-- begin Records supplied --
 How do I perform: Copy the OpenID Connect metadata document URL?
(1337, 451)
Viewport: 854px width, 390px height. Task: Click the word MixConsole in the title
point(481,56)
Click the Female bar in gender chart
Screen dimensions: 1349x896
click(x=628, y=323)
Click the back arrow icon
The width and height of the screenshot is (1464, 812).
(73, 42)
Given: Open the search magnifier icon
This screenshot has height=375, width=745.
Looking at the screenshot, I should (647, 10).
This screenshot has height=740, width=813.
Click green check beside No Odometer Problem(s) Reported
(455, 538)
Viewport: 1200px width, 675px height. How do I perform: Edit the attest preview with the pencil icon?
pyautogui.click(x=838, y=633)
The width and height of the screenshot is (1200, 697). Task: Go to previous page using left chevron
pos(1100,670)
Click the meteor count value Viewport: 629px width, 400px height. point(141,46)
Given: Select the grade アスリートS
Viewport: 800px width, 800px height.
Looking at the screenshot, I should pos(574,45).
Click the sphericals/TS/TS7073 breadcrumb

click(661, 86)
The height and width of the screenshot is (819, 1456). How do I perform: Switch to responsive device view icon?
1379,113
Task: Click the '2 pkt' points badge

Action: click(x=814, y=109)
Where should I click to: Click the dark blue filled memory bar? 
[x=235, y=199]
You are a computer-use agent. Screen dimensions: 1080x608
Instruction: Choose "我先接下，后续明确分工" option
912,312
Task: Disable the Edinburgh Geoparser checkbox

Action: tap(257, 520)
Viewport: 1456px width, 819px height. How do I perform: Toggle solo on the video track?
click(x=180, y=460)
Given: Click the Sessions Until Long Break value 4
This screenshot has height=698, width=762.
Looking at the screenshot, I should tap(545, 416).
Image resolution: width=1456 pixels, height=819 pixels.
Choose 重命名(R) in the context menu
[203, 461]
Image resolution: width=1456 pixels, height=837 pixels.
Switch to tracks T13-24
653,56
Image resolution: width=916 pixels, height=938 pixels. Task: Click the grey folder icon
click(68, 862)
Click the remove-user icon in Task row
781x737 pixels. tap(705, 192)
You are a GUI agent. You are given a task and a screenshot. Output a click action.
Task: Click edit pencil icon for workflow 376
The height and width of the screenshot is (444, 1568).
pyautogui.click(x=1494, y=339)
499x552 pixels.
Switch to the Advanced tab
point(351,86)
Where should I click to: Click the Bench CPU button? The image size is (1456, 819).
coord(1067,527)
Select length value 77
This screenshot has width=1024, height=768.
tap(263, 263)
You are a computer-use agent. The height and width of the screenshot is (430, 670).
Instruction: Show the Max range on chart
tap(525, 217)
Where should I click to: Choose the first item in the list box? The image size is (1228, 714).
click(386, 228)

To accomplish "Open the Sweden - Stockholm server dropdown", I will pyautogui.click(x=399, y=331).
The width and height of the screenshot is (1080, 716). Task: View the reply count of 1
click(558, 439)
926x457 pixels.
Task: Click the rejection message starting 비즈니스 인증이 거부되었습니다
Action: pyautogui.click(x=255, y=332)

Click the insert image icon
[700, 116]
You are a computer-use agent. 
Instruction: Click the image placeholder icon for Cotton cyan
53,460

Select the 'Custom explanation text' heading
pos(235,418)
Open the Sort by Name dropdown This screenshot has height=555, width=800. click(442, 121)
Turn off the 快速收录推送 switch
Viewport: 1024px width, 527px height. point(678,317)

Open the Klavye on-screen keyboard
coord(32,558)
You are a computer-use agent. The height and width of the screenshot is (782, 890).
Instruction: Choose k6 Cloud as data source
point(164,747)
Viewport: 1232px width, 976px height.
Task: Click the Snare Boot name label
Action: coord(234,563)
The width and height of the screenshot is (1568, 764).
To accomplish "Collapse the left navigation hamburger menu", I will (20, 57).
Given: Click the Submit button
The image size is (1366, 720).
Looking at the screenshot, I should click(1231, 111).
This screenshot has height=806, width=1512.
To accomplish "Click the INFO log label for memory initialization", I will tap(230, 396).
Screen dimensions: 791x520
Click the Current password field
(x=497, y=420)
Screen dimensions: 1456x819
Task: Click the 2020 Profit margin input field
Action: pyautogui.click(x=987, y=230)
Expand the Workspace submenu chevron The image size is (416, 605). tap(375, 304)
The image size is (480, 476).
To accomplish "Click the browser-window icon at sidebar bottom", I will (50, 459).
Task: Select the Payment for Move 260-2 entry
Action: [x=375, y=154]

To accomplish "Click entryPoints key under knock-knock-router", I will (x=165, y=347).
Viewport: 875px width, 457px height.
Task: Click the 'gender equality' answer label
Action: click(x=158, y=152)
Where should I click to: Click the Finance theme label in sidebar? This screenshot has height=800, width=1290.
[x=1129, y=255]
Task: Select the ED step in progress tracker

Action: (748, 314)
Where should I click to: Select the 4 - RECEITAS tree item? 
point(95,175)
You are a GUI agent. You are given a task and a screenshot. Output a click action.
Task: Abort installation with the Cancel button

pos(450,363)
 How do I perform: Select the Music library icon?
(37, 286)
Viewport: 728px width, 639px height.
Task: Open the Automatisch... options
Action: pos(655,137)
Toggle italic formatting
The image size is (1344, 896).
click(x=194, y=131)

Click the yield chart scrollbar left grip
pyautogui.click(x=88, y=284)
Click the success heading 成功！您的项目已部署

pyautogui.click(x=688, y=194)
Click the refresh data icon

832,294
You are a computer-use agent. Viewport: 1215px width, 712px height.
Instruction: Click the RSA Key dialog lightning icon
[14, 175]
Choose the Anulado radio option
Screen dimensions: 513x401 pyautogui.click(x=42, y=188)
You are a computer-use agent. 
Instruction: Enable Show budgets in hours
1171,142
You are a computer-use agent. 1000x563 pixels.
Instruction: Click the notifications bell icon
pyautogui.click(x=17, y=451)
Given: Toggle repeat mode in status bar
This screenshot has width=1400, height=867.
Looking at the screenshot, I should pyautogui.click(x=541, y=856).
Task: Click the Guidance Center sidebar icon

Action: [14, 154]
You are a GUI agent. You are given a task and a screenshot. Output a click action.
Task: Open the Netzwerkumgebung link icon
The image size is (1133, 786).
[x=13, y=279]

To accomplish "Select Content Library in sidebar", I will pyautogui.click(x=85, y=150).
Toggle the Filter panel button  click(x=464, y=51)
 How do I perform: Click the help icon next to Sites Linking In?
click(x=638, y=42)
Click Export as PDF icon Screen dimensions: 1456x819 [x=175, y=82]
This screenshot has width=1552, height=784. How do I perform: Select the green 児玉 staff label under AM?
-- end Records supplied --
Directions | Extract all of the entries above line for line, keeping every character unchanged.

Response |
 How do I perform: Copy the OpenID Connect metadata document URL?
(1337, 451)
Viewport: 854px width, 390px height. Task: Click the word MixConsole in the title
point(481,56)
Click the Female bar in gender chart
Screen dimensions: 1349x896
click(x=628, y=323)
Click the back arrow icon
The width and height of the screenshot is (1464, 812).
(73, 42)
Given: Open the search magnifier icon
This screenshot has height=375, width=745.
Looking at the screenshot, I should (647, 10).
This screenshot has height=740, width=813.
Click green check beside No Odometer Problem(s) Reported
(455, 538)
Viewport: 1200px width, 675px height. How do I perform: Edit the attest preview with the pencil icon?
pyautogui.click(x=838, y=633)
The width and height of the screenshot is (1200, 697). Task: Go to previous page using left chevron
pos(1100,670)
Click the meteor count value Viewport: 629px width, 400px height. point(141,46)
Given: Select the grade アスリートS
Viewport: 800px width, 800px height.
Looking at the screenshot, I should pos(574,45).
Click the sphericals/TS/TS7073 breadcrumb

click(661, 86)
The height and width of the screenshot is (819, 1456). How do I perform: Switch to responsive device view icon?
1379,113
Task: Click the '2 pkt' points badge

Action: click(x=814, y=109)
Where should I click to: Click the dark blue filled memory bar? 
[x=235, y=199]
You are a computer-use agent. Screen dimensions: 1080x608
Instruction: Choose "我先接下，后续明确分工" option
912,312
Task: Disable the Edinburgh Geoparser checkbox

Action: tap(257, 520)
Viewport: 1456px width, 819px height. How do I perform: Toggle solo on the video track?
click(x=180, y=460)
Given: Click the Sessions Until Long Break value 4
This screenshot has height=698, width=762.
Looking at the screenshot, I should tap(545, 416).
Image resolution: width=1456 pixels, height=819 pixels.
Choose 重命名(R) in the context menu
[203, 461]
Image resolution: width=1456 pixels, height=837 pixels.
Switch to tracks T13-24
653,56
Image resolution: width=916 pixels, height=938 pixels. Task: Click the grey folder icon
click(68, 862)
Click the remove-user icon in Task row
781x737 pixels. tap(705, 192)
You are a GUI agent. You are given a task and a screenshot. Output a click action.
Task: Click edit pencil icon for workflow 376
The height and width of the screenshot is (444, 1568).
pyautogui.click(x=1494, y=339)
499x552 pixels.
Switch to the Advanced tab
point(351,86)
Where should I click to: Click the Bench CPU button? The image size is (1456, 819).
coord(1067,527)
Select length value 77
This screenshot has width=1024, height=768.
tap(263, 263)
You are a computer-use agent. The height and width of the screenshot is (430, 670).
Instruction: Show the Max range on chart
tap(525, 217)
Where should I click to: Choose the first item in the list box? The image size is (1228, 714).
click(386, 228)

To accomplish "Open the Sweden - Stockholm server dropdown", I will pyautogui.click(x=399, y=331).
The width and height of the screenshot is (1080, 716). Task: View the reply count of 1
click(558, 439)
926x457 pixels.
Task: Click the rejection message starting 비즈니스 인증이 거부되었습니다
Action: pyautogui.click(x=255, y=332)

Click the insert image icon
[700, 116]
You are a computer-use agent. 
Instruction: Click the image placeholder icon for Cotton cyan
53,460

Select the 'Custom explanation text' heading
pos(235,418)
Open the Sort by Name dropdown This screenshot has height=555, width=800. click(442, 121)
Turn off the 快速收录推送 switch
Viewport: 1024px width, 527px height. point(678,317)

Open the Klavye on-screen keyboard
coord(32,558)
You are a computer-use agent. The height and width of the screenshot is (782, 890).
Instruction: Choose k6 Cloud as data source
point(164,747)
Viewport: 1232px width, 976px height.
Task: Click the Snare Boot name label
Action: coord(234,563)
The width and height of the screenshot is (1568, 764).
To accomplish "Collapse the left navigation hamburger menu", I will (20, 57).
Given: Click the Submit button
The image size is (1366, 720).
Looking at the screenshot, I should click(1231, 111).
This screenshot has height=806, width=1512.
To accomplish "Click the INFO log label for memory initialization", I will tap(230, 396).
Screen dimensions: 791x520
Click the Current password field
(x=497, y=420)
Screen dimensions: 1456x819
Task: Click the 2020 Profit margin input field
Action: pyautogui.click(x=987, y=230)
Expand the Workspace submenu chevron The image size is (416, 605). tap(375, 304)
The image size is (480, 476).
To accomplish "Click the browser-window icon at sidebar bottom", I will (50, 459).
Task: Select the Payment for Move 260-2 entry
Action: [x=375, y=154]

To accomplish "Click entryPoints key under knock-knock-router", I will (x=165, y=347).
Viewport: 875px width, 457px height.
Task: Click the 'gender equality' answer label
Action: click(x=158, y=152)
Where should I click to: Click the Finance theme label in sidebar? This screenshot has height=800, width=1290.
[x=1129, y=255]
Task: Select the ED step in progress tracker

Action: (748, 314)
Where should I click to: Select the 4 - RECEITAS tree item? 
point(95,175)
You are a GUI agent. You are given a task and a screenshot. Output a click action.
Task: Abort installation with the Cancel button

pos(450,363)
 How do I perform: Select the Music library icon?
(37, 286)
Viewport: 728px width, 639px height.
Task: Open the Automatisch... options
Action: pos(655,137)
Toggle italic formatting
The image size is (1344, 896).
click(x=194, y=131)

Click the yield chart scrollbar left grip
pyautogui.click(x=88, y=284)
Click the success heading 成功！您的项目已部署

pyautogui.click(x=688, y=194)
Click the refresh data icon

832,294
You are a computer-use agent. Viewport: 1215px width, 712px height.
Instruction: Click the RSA Key dialog lightning icon
[14, 175]
Choose the Anulado radio option
Screen dimensions: 513x401 pyautogui.click(x=42, y=188)
You are a computer-use agent. 
Instruction: Enable Show budgets in hours
1171,142
You are a computer-use agent. 1000x563 pixels.
Instruction: Click the notifications bell icon
pyautogui.click(x=17, y=451)
Given: Toggle repeat mode in status bar
This screenshot has width=1400, height=867.
Looking at the screenshot, I should pyautogui.click(x=541, y=856).
Task: Click the Guidance Center sidebar icon

Action: [14, 154]
You are a GUI agent. You are given a task and a screenshot. Output a click action.
Task: Open the Netzwerkumgebung link icon
The image size is (1133, 786).
[x=13, y=279]

To accomplish "Select Content Library in sidebar", I will pyautogui.click(x=85, y=150).
Toggle the Filter panel button  click(x=464, y=51)
 How do I perform: Click the help icon next to Sites Linking In?
click(x=638, y=42)
Click Export as PDF icon Screen dimensions: 1456x819 [x=175, y=82]
This screenshot has width=1552, height=784. How do I perform: Select the green 児玉 staff label under AM?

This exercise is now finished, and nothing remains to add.